**STORED ROWS:**
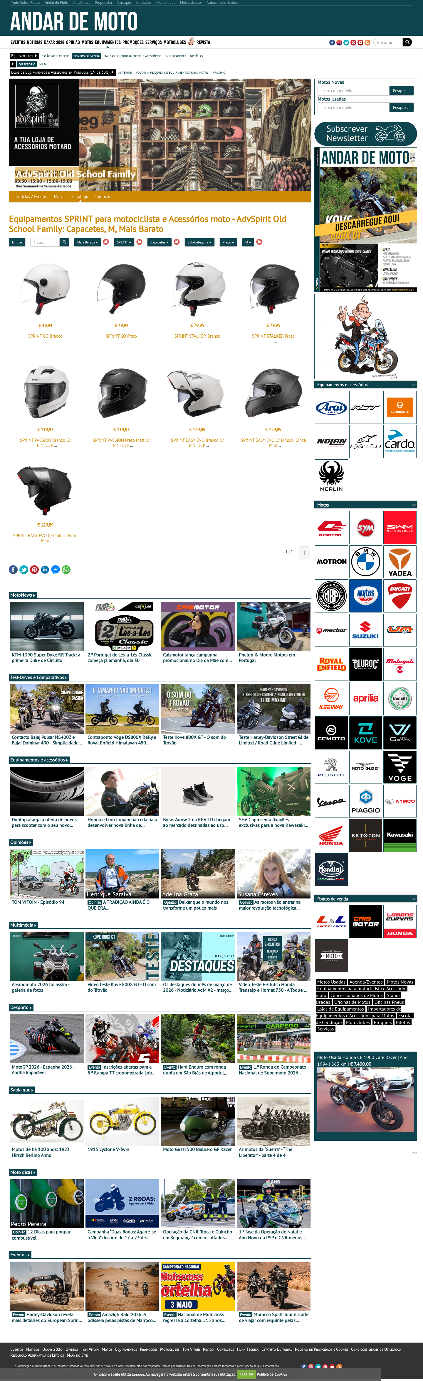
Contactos (103, 196)
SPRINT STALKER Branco (197, 336)
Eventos (18, 41)
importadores (175, 55)
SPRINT (124, 242)
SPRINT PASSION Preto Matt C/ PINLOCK (121, 444)
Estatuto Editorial (276, 1351)
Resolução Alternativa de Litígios (37, 1357)
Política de (272, 1374)
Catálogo (80, 196)
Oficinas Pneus (389, 1012)
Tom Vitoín (90, 1351)
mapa (43, 64)
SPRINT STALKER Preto (273, 336)
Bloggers (383, 1032)
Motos (87, 41)
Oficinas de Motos (352, 1012)
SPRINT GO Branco (45, 336)
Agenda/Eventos (366, 992)
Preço (228, 242)
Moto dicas (23, 1174)
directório (27, 64)
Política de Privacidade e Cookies (321, 1351)
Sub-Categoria (200, 242)
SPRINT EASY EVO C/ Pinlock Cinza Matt (273, 444)
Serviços (153, 41)
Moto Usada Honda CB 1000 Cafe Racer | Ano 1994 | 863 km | (365, 1103)
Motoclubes (175, 41)
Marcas (60, 196)
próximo (219, 72)
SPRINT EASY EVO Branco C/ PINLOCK (197, 444)
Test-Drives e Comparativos (39, 679)
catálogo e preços (55, 55)
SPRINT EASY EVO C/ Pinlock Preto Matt (45, 539)
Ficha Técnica (247, 1351)
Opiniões (21, 844)
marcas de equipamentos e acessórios (132, 55)
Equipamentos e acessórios (39, 761)
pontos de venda (86, 55)
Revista (203, 41)
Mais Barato (87, 242)
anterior (125, 72)
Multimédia (23, 927)
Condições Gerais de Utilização (376, 1351)
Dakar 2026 (54, 41)
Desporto (21, 1009)
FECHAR (246, 1374)
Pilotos (403, 1032)
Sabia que (22, 1091)
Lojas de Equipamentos (340, 1019)
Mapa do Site (77, 1357)
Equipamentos (108, 41)
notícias (196, 55)
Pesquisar (401, 90)
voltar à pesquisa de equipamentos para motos (172, 72)
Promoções (133, 41)
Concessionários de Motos (356, 1005)
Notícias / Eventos (32, 196)
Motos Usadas (331, 992)
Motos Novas (400, 992)
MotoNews (23, 597)
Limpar (17, 242)
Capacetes (159, 242)
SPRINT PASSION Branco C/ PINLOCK (45, 444)
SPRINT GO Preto (121, 336)
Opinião (73, 41)
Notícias (34, 41)
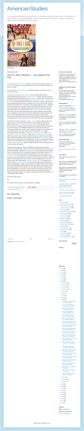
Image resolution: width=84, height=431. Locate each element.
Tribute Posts (63, 235)
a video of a (67, 129)
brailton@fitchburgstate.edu (65, 196)
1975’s (43, 137)
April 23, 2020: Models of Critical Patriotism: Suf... (68, 309)
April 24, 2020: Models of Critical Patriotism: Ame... (68, 305)
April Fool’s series (19, 84)
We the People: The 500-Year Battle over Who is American (67, 132)
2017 (62, 388)
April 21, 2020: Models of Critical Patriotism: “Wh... (68, 315)
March (63, 377)
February (64, 379)
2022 (62, 277)
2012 (62, 398)
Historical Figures (64, 213)
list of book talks (67, 114)
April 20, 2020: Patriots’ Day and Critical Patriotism (68, 319)
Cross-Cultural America (65, 204)
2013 (62, 396)
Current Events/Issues (65, 207)
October (64, 287)
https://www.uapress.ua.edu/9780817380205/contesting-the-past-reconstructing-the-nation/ (68, 185)
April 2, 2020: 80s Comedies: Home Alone (68, 370)
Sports (61, 231)
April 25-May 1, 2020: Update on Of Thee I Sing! (69, 302)
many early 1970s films (21, 162)
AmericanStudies (27, 9)
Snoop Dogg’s (43, 134)
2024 (62, 272)
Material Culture (64, 218)
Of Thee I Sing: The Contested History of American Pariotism (67, 107)
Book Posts (63, 202)
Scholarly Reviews (64, 229)
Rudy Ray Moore (26, 95)
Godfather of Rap (30, 121)
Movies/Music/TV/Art (15, 189)
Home (30, 239)
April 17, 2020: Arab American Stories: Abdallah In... (69, 325)
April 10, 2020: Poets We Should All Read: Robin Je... (69, 347)
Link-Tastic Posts (64, 215)
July (63, 293)
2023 (62, 274)
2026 (62, 268)
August (64, 291)
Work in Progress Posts (65, 237)
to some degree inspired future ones (27, 124)
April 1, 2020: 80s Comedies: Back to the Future (68, 374)
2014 (62, 394)
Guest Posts (63, 209)
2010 (62, 403)
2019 (62, 384)
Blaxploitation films (31, 150)
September (64, 289)
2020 (62, 281)
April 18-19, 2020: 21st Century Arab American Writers (69, 322)
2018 (62, 386)
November (64, 285)
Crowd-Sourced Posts (65, 206)
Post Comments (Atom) (19, 241)
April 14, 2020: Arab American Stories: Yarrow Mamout (69, 335)
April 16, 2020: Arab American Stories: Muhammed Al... (69, 329)
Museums (62, 226)
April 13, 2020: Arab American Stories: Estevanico (69, 339)
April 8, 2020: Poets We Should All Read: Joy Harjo (69, 354)
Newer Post (10, 239)
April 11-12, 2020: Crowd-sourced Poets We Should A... (68, 343)
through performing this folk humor (37, 109)
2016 (62, 390)
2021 (62, 279)
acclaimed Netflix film (21, 90)
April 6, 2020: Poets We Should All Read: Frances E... (69, 360)
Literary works (63, 217)
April (63, 299)
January (64, 381)
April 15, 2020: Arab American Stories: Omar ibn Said (69, 332)
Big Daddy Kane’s (34, 132)
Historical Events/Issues (66, 211)
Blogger (48, 423)
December (64, 283)
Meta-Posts (63, 220)
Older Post (50, 239)
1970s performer (33, 98)
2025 (62, 270)
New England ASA (64, 227)
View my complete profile (65, 413)
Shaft (34, 160)
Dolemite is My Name (31, 96)
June (63, 295)
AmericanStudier (65, 409)
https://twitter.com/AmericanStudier (67, 190)
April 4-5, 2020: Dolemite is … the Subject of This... (69, 364)
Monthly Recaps (64, 222)
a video (64, 122)
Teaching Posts (64, 233)
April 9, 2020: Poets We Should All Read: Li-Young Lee (69, 350)
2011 (62, 400)
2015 (62, 392)
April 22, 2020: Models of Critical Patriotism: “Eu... (68, 312)
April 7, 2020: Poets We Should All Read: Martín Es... (69, 357)
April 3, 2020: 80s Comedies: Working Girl (68, 367)
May (63, 297)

**DIRECTIONS:**
Write out again every row from the one containing "Motos Usadas (331, 992)" down to the one containing "Post Comments (Atom) (19, 241)", both included, with the requests kept as they are. Shift each coordinate by adding 75 to both of its numbers, and leave the pictures out.

**ANSWER:**
Motos Usadas (406, 1067)
Motos Novas (475, 1067)
MotoNews (98, 672)
Limpar (92, 317)
Capacetes (234, 317)
SPRINT PASSION Branco C/ PINLOCK (120, 519)
SPRINT GO Preto (196, 411)
Opinião (148, 116)
Notícias (109, 116)
Image resolution: width=84, height=431. Locate each element.
Tribute Posts (138, 310)
a video of a (142, 204)
brailton@fitchburgstate.edu (140, 271)
1975’s (118, 212)
April 23, 2020: Models of Critical Patriotism: Suf... (143, 384)
April 24, 2020: Models of Critical Patriotism: Ame... (143, 380)
April Fool’s series (94, 159)
We the People: The 500-Year Battle over Who is American (142, 207)
2017 (137, 463)
April 21, 2020: Models of Critical Patriotism: “Wh... (143, 390)
March (138, 452)
February (139, 454)
2022 (137, 352)
2012 (137, 473)
Historical Figures (139, 288)
list of book talks (142, 189)
April 20, 2020: Patriots’ Day and Critical Patriotism (143, 394)
Cross-Cultural America (140, 279)
2013 (137, 471)
Current Events/Issues (140, 282)
October (139, 362)
https://www.uapress.ua.edu/9780817380205/contesting-the-past-reconstructing-the-nation/ (143, 260)
April 2, 2020: 80s Comedies: Home Alone (143, 445)
Sports (136, 306)
April 25-May 1, 2020: Update on Of Thee I Sing! (144, 377)
many early 1970s films (96, 237)
AmericanStudies (102, 84)
Snoop Dogg’s (118, 209)
2024 (137, 347)
Material Culture (139, 293)
Of Thee I Sing: The Contested History of American Pariotism (142, 182)
Book Posts (138, 277)
Scholarly Reviews (139, 304)
Rudy Ray Moore (101, 170)
Godfather of Rap (105, 196)
Movies/Music/TV/Art (90, 264)
Home (105, 314)
April 17, 2020: Arab American Stories: Abdallah In... (144, 400)
April 10, 2020: Poets We Should All Read: Robin Je... (144, 422)
Link-Tastic Posts (139, 290)
July (138, 368)
2023 (137, 349)
2026 (137, 343)
August (139, 366)
Work in Progress Posts (140, 312)
to some degree inspired future ones (102, 199)
April 1, 2020: 80s Comedies: Back to the Future (143, 449)
2014 (137, 469)
Guest Posts (138, 284)
2010 (137, 478)
2019 (137, 459)
Blaxploitation films (106, 225)
September (139, 364)
2020 (137, 356)
April 18-19, 2020: 21st Century Arab American Writers (144, 397)
2018 (137, 461)
November (139, 360)
Crowd-Sourced Posts (140, 281)
Post Comments (Atom) (94, 316)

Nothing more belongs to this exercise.